Greater Bay Bancorp was downgraded Tuesday by Sandler O’Neill & Partners, with analysts saying the stock had become too pricey.

Chris Orgielewicz at Sandler reduced his rating to “market perform,” from “outperform.” “Greater Bay is a phenomenal story,” Mr. Orgielewicz said, “but the stock prices are phenomenal too.” He said the stock deserves a premium, but shares are already trading at 18 times Greater Bay’s 2001 earnings per share, which he expects to be $3.68. Greater Bay, a super-community bank based in Palo Alto, Calif., has $4.1 billion in assets and nine bank subsidiaries.

Despite the 20% growth the company is expected to achieve — an “amazing efficiency ratio” for 2000 of 45.53 — Mr. Orgielewicz said he thinks the stock should be trading in the mid-50s instead of at $65.9375, the closing price Tuesday, down 28.125 cents, or 0.42%.

Mr. Orgielewicz’s target market price is $70 per share, but said he would be willing to lift the firm to “outperform,” and, if the stock goes down, possibly a “buy” rating if earnings per share for the third quarter are more than his expected 81 cents.

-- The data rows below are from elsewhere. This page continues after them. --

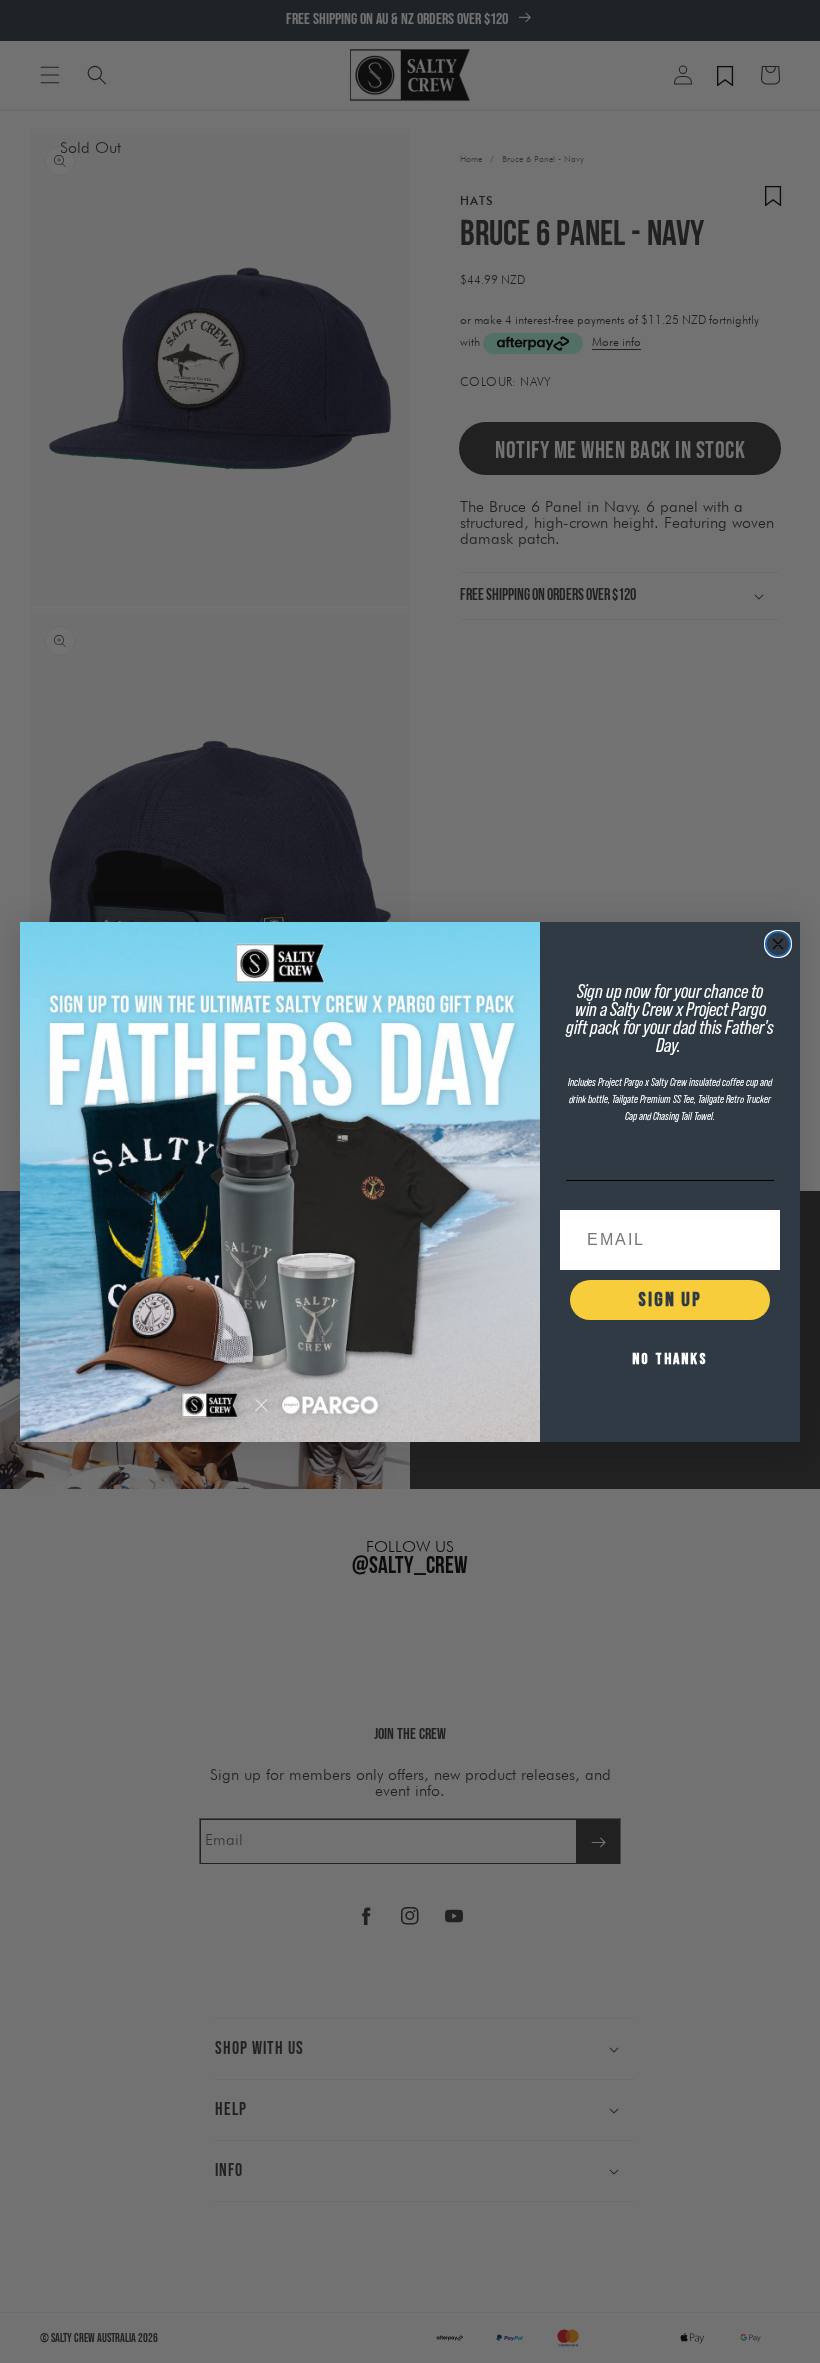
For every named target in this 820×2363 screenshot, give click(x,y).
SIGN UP (670, 1300)
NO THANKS (670, 1359)
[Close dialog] (778, 944)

“We believe GBBK will continue to post double-digit EPS growth,” he wrote in a research note. “Moreover, GBBK has a growing franchise in a desirable market.”

The firm’s success can be tied to the fact that 20% of its deposits are not interest-bearing, Mr. Orgielewicz said. The company has also been nimble in acquiring banks and letting them operate independently: Greater Bay bought eight banks in the last several years.

Campbell K. Chaney, an analyst at San Francisco-based Sutro & Co., part of Tucker Anthony Sutro, agreed that Greater Bay’s EPS growth and focus on buying smaller banks keeps the company moving forward.

“If you look for weaknesses, I don’t find any,” he said, but he said the 10% to 15% growth potential of the stock justifies only an “accumulate” rating.

Both analysts said the only threat to Greater Bay’s growth could be an economic slowdown, which could show itself in the bank’s higher-than-average 2.2% loan-loss ratio. Mr. Orgielewicz said the average loan-loss ratio for publicly traded banks is 1.5%.

Meanwhile, Jeffrey Miller, an analyst at Pennsylvania Merchant Group, initiated coverage of North Fork Bancorp. with a “buy” rating on Tuesday.

“North Fork operates an impressive New York metropolitan franchise, and produces outstanding operating results,” he wrote in his note. “We believe its offer to buy Dime Bancorp has put pressure on the stock, pressure that should dissipate once the Dime issue is resolved.”

North Fork’s board met Tuesday and announced it was postponing its decision about the acquisition of Dime, but would consider ending its bid. (See story.)

North Fork was down 6.25 cents, or 0.3% on Tuesday, closing at $20.50. Mr. Miller’s target price is $25 per share.